This just in from the Durban climate change talks. The world's leading per-capita carbon dioxide emitter will play host to the biggest event on the world's climate change agenda next year.
Yes, teacup-sized Qatar, the filthy-rich jewel of the Persian Gulf, will be the site of the United Nations 2012 climate change conference from November 26 to December 7, 2012.
According to New Scientist, Qatar has the world's highest per-capita carbon dioxide emissions (thanks mainly to a booming offshore natural gas industry). At more than 50 tonnes a head, its emissions are seven times those of Britain and more than triple those of the United States. It also has one of the highest per-capita rates of water use, averaging 400 litres a person per day.
And it is doing little to improve that woeful record. On the contrary, it provides its citizens -- the earth's wealthiest people on a per-capita basis -- with unlimited free electricity and water, which it creates through energy-intensive desalination of seawater.
No wonder its emissions are five times greater than they were in 1990, the start date for Kyoto targets.
Fortunately for Qatar, it is exempt from the Kyoto protocols targets. Like its super-rich Gulf neighbours, it was placed on the "developing nation" list when the targets were set in 1997, and no one has bothered to update the list since.

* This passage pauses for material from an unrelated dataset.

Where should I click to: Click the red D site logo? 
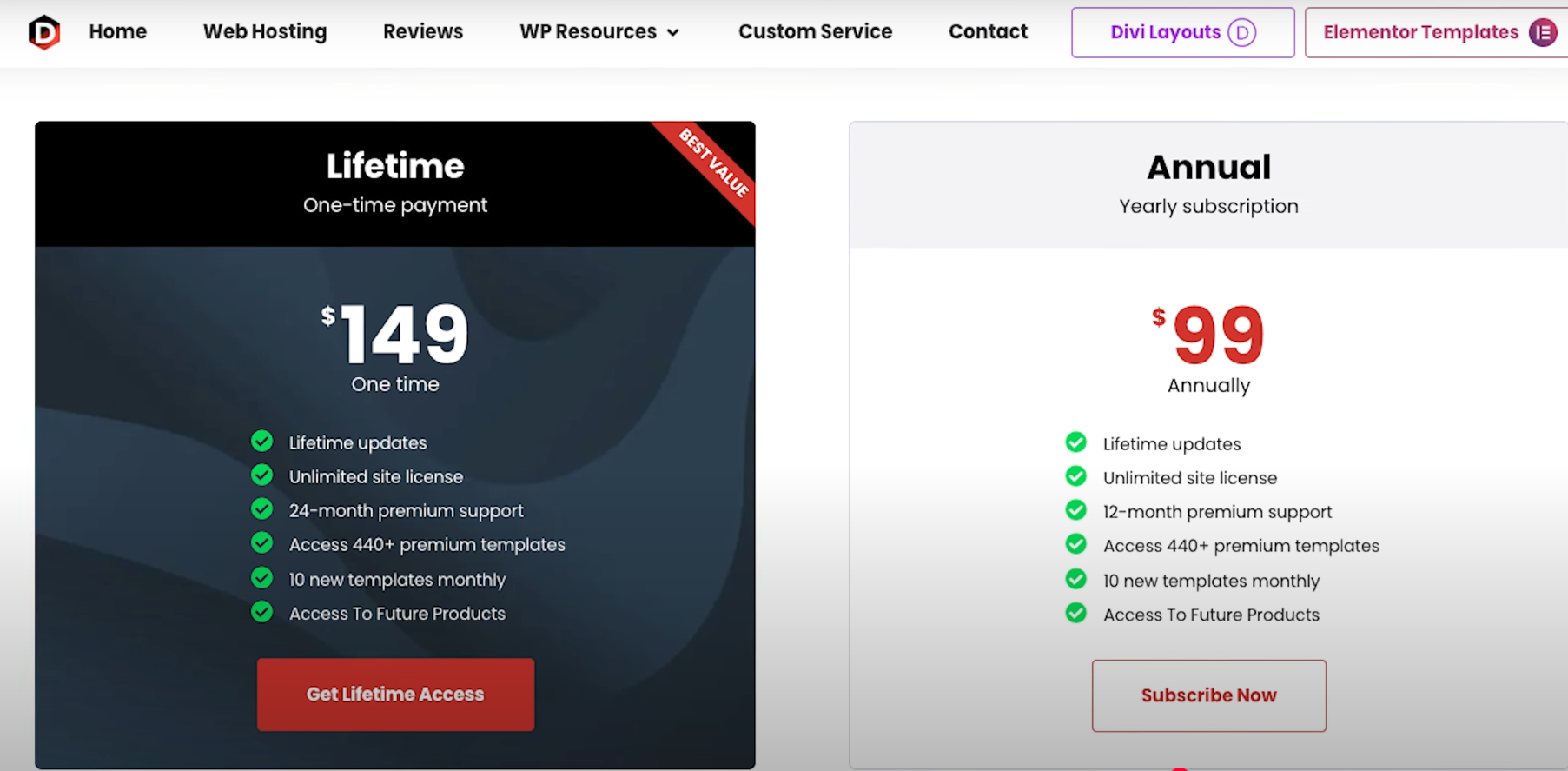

If only Canada could get itself on the list, our climate change public relations problems would be over.
We could make all the oil sands money we wanted, and no one would say boo. Every house lit up like a Christmas tree. Lawns groaning in wet, green pleasure. Golf courses and refineries on every block.
Oh, let those energy-sucking, carbon-dioxide-emitting good times roll! And give that ridiculous fossil award to someone else for a change.
Now that's a climate change policy I could get behind.